Fico me perguntando o porquê. Quanto mais eu analiso, mais distante fico da compreensão.
Aqui, eu faço um adendo. Esta questão envolve o que o ser humano tem de pior: a vaidade pela estética neste sistema inventado por nós (de difícil conserto, mas, como sou otimista, não quero pensar que estamos todos caminhando mesmo para o abismo, acho que ainda é possível dar um jeito nas coisas aqui).
Pela beleza e tortos caprichos sabemos que muitas espécies foram extintas apenas para cobrir corpos humanos vivos. Humanos que já vivem os tempos modernos – o dos tecidos sintéticos – e que, por este motivo, não têm razão embasada na necessidade daquela existida séculos e séculos atrás: de se cobrir para proteção de inimigos naturais e do frio.

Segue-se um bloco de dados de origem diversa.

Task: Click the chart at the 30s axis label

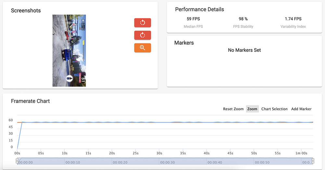Action: 159,153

Vale é a vaidade humana que faz pensar por que os bichos são lindos e que, sendo assim, devem nos embelezar (discutível). Uma vez que estão aqui para nos servir como “raça superior” que somos e dominadora de todos, a espécie racional.
E os bichos que morram, não importando, inclusive, o modo como se faz para escalpelar os nossos companheiros de existência neste pedaço mínimo do Sistema Solar. Lembro-me bem de um filme-documentário que vi na TV quando tinha meus 20 anos (é, faz tempo…) cujas cenas mostravam uma matança de bebês focas feita a pauladas em um lugar remoto do Canadá. É isto: separava-se a mãe do filhote e, logrado o intento, este era assassinado com pancadas na cabeça para não deixar marcas pelo corpo. Reparem que, além da crueldade, há a preocupação – mais uma vez – com a estética… Da matança que nada mais significa que lucro. O dinheiro prevalece brutalizando-nos.

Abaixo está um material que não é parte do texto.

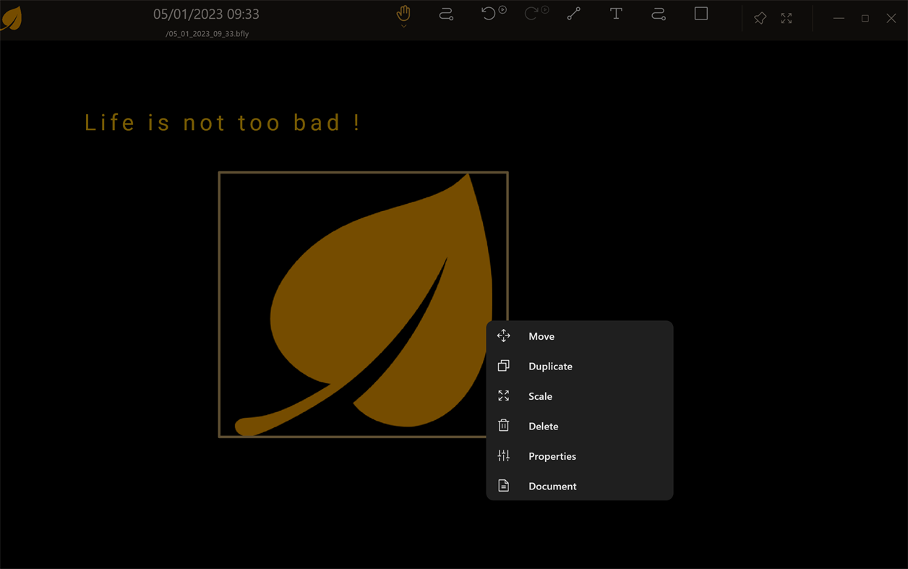Select the rightmost path drawing tool
This screenshot has height=569, width=908.
coord(659,13)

Em frente à tela quedei-me paralisado sem entender por que faziam aquilo com as pequenas focas de pelo amarelado. Esvaí-me em dó e tive aversão mortal aos imbecis que batiam neles. Mais tarde fui aprender que estes homens apenas fazem parte de toda uma cadeia produtiva, toda ela culpada. Eles não matam por eles, matam por outros. Claro que, em um sistema capitalista para uma parcela privilegiada, alguém tem que fazer o trabalho sujo e com certeza as ricas damas da sociedade, estilistas e as lindas modelos que desfilam na “catwalk” é que não sujariam as delicadas mãos. Querem de fato vestir o produto do morticínio.
Como é possível que a vaidade/status se sobreponham à vida de outros seres que povoam exatamente o mesmíssimo lugar? Mais do que uma sobreposição, ela é tornada uma interdição à vida.
Por vaidade? Para mim é de uma mesquinharia suja, localizada no limbo da alma humana. Os bichos não vivem para nos servir com exclusividade. E não deveriam/poderiam ser mortos porque são desta cor, têm tais listas, o pelo sedoso e farto… Ou coisa que o valha.
Outro ponto: ser belo pode custar vida e todo o código genético de uma espécie.
Não me surpreende que os homens e mulheres façam isto com os bichos. Sabem por quê? Ora, se nós humanos arrastamos outros humanos pelas ruas no asfalto quente, se jogamos crianças pelas janelas… Com os bichos prefiro mesmo não relatar atrocidades que li e ouvi por aí. Não porque me enoje tão somente, mas por sensação de impotência extremada pensando no que podemos fazer para parar este comércio podre e carcomido.
Em Londres, tempo atrás, ecologistas de plantão borrifavam spray em casacos de pele para que nunca mais fossem usados. À matança generalizada um pequeno protesto explicativo daquilo que pode ser feito: nunca mais aqueles escalpos seriam usados. Sou contra qualquer violência… Entretanto, borrifar tinta é uma pequena revanche contra o sistema e não mata ninguém.